Spam sucks, or at least, it used to. In less than two years, filters have been developed and made available for free that work as nice as you please. I may never now the whole story, but I find this little part of it to be a nice tale of good triumphing over evil on the Web.
One day in 2002 or so, a guy named Paul Graham started playing with ways to recognize spam messages. Being a bright and inquisitive Harvard PhD, Paul eventually rediscovered that a Bayesian classification works pretty well. The idea is this: make a list of all the words that appear in a large set of real spam messages and set of real non-spam messages. For each word, compute (roughly) the odds that a message containing that word is in the spam set. That is, a probability near 1 means that a message containing the word is likely to be spam. A probability near 0 means that a message containing it is likely to be innocuous. When a message comes in, find the probabilities of all the words and multiply them all together. Bayes rule says (sort of) that this product is the probability that the message is spam. Paul tuned this up a bit. For example, he gives safe words more credit and he only multiplies the probabilities of the 15 or so most significant words (the ones with individual probabilities farthest from 0.5). Good math. Good programming tools. A good programmer to apply the one to the other and see if it works.
Well, spam messages all have to sell something (or what’s the point?) and that there are certain words characteristic of selling. The things spammers like to sell are also from a pretty narrow set. So it turns out that most messages have either a very low probability of being spam, or are clearly spam with a probability greater than 0.9. There’s not much around 0.5. Golly, it works.

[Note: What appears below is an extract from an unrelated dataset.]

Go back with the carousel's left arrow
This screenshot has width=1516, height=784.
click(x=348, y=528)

Paul wrote about his results on the Web and folks noticed. Of course, other smart people thought of this, too, and Paul’s Web site became a kind of focal point for people doing work on this. A free conference sprung up at MIT, and will repeat next month.

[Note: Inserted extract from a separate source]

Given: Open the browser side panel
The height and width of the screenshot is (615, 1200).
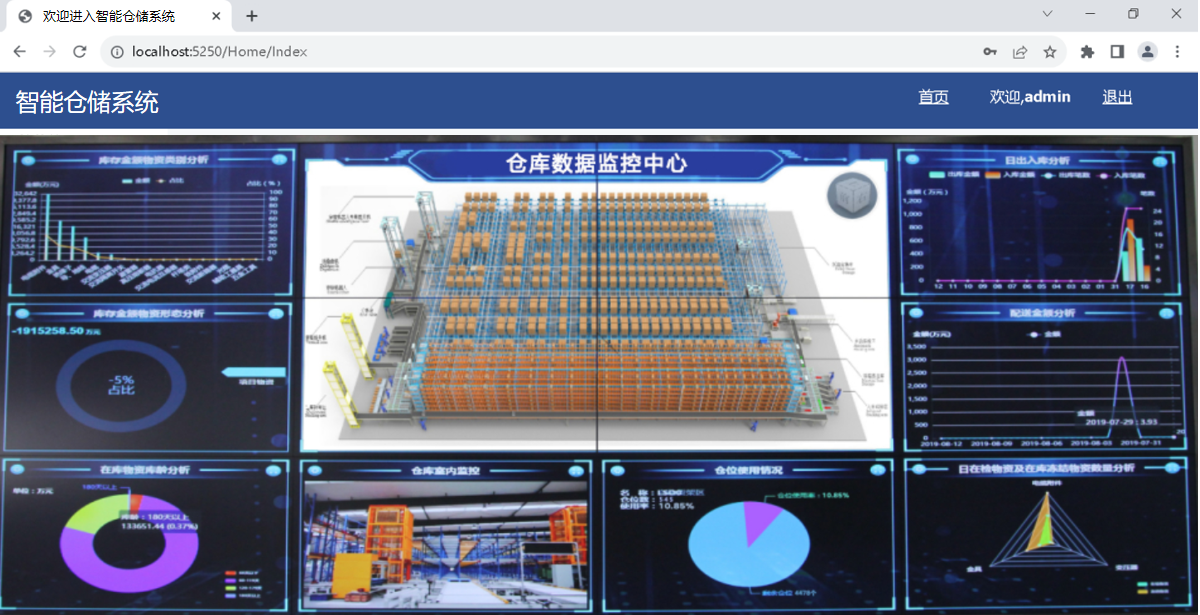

These kinds of filters have already been incorporated into newer mail readers, and spammers are already trying (and failing) to work around them. Pretty cool. If your mail reader has a “mark as junk” button, I think it probably uses Bayesian filtering.
Now, unfortunately for working folks like me, this is a case of a good project from an altruistic wealthy software developer. No startup in sight. Years ago, Paul had been a cowboy Lisp hacker and wrote a couple of excellent books on Lisp programming. As I understand it, one day in the ‘90’s, someone asked him why, if Lisp was so good, wasn’t he rich? So Paul and his friend Robert Morris (the Internet Worm guy) set out to create a profitable WWW technology company. The result was Viaweb, which they sold to Yahoo for several tens of millions of dollars (largely in ’90’s Yahoo stock). Ironically, when you spend money on Yahoo store, the software which handles your credit card information was written by Morris, who was convicted in federal court for his earlier hacking. Actually, I’ve never heard an ill word about either Morris or Graham from anyone who knows them. Morris now does research at MIT, while Graham devotes a great deal of time speaking up for good software.